>> start DATA SHOWN

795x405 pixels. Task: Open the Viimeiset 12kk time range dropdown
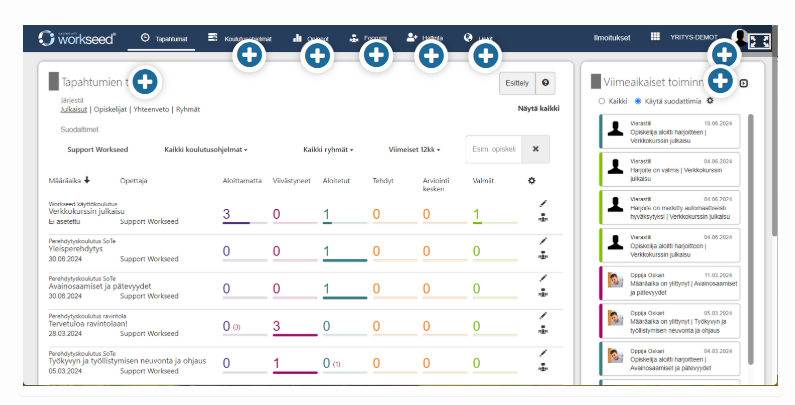pyautogui.click(x=414, y=150)
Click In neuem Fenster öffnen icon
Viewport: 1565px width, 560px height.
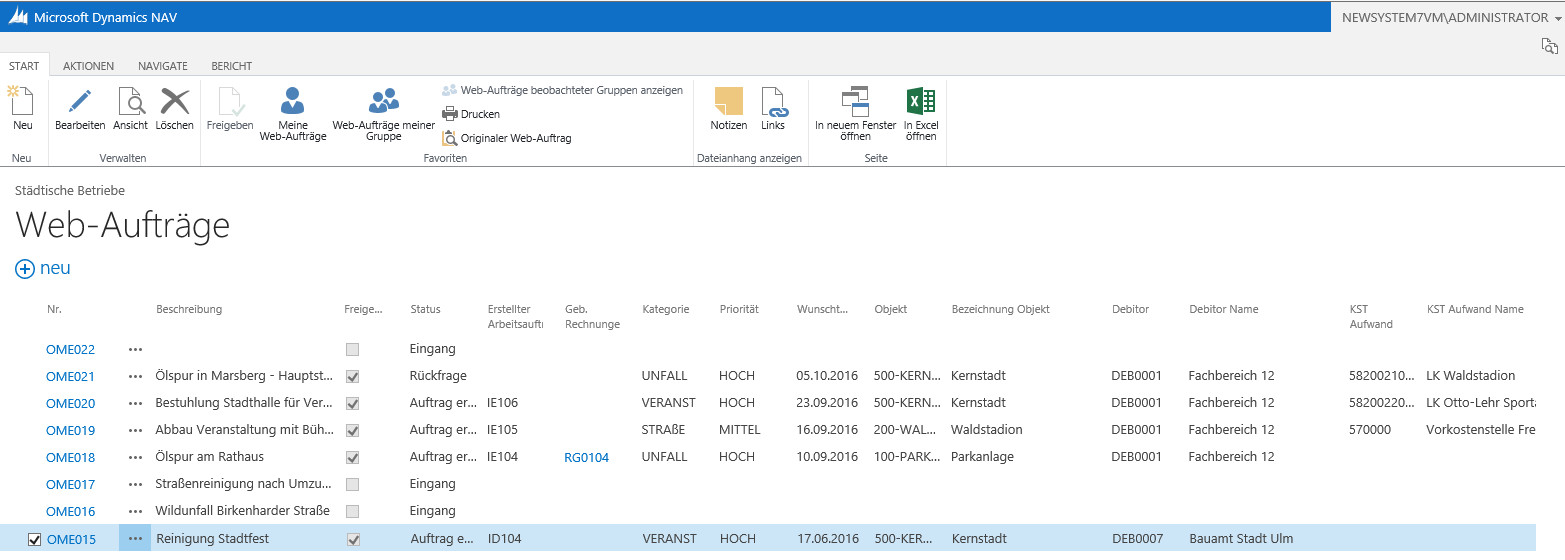[856, 101]
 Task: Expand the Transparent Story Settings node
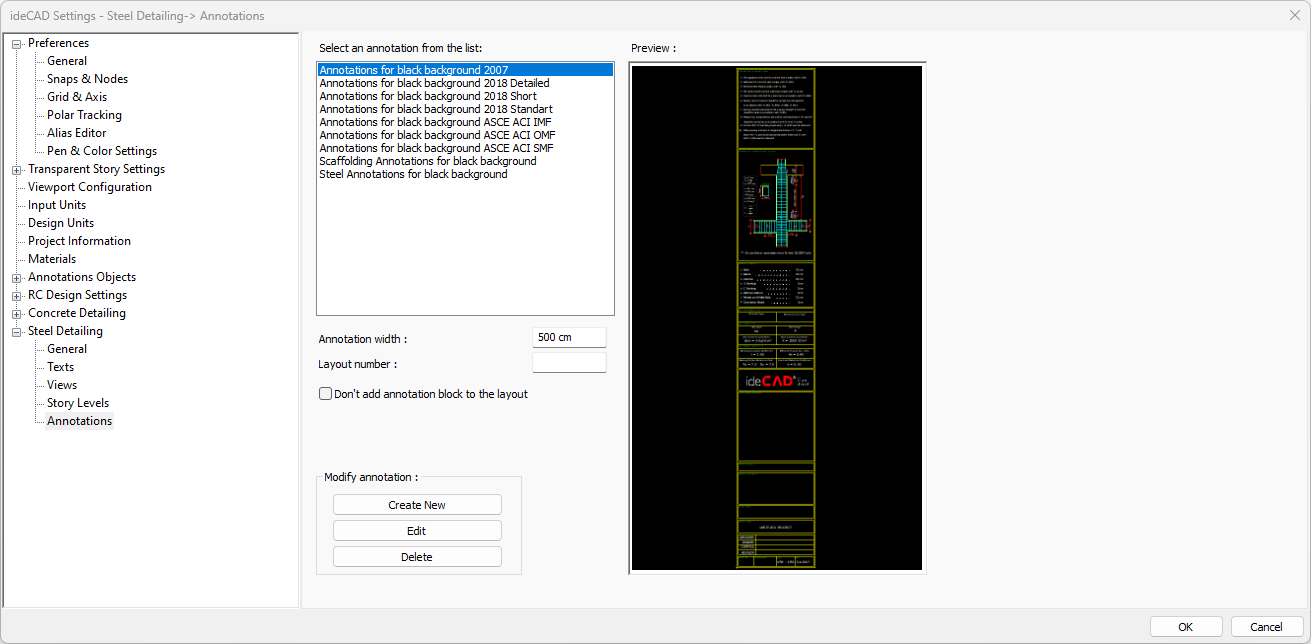coord(16,169)
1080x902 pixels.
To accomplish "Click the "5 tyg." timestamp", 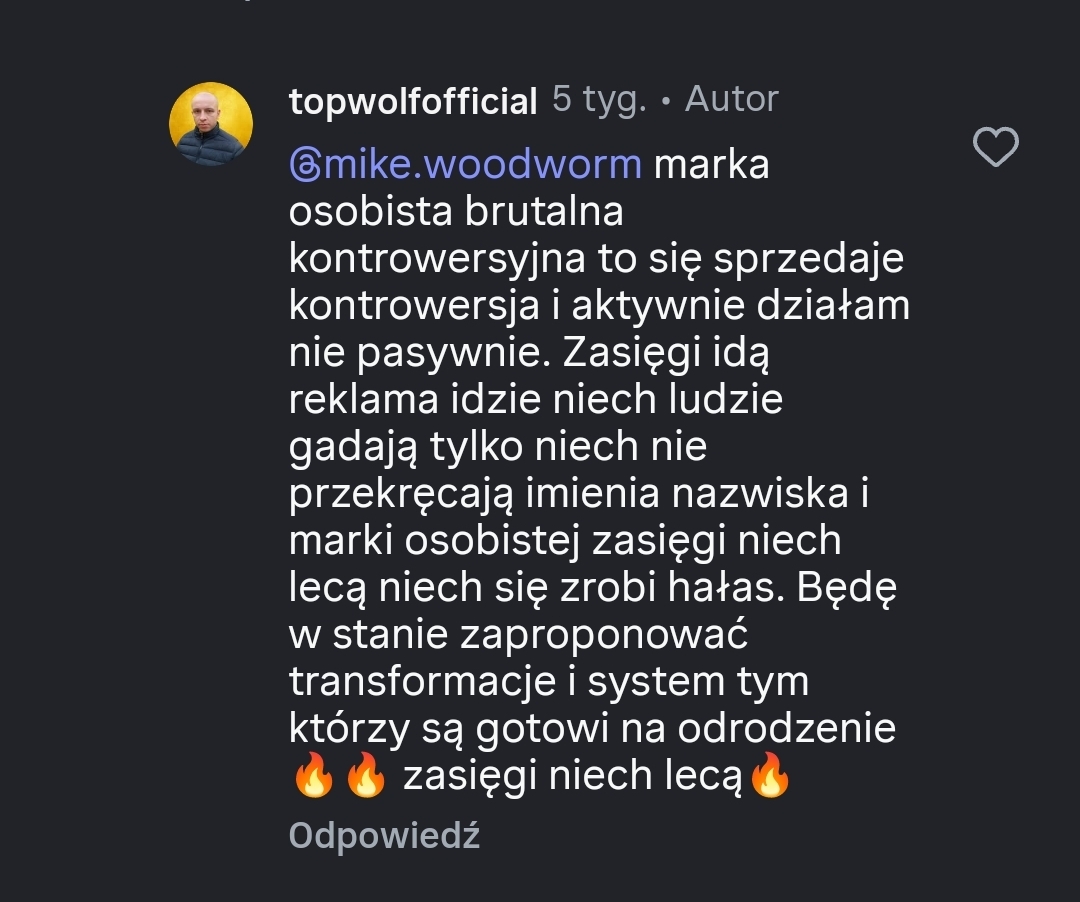I will [x=600, y=100].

>> end DATA SHOWN

*EXERCISE OBJECTIVE*
Which lines in the records above contain the word "pixels"? Select each of them and copy it out in full.

*RESPONSE TO THE EXERCISE*
795x405 pixels. Task: Open the Viimeiset 12kk time range dropdown
1080x902 pixels.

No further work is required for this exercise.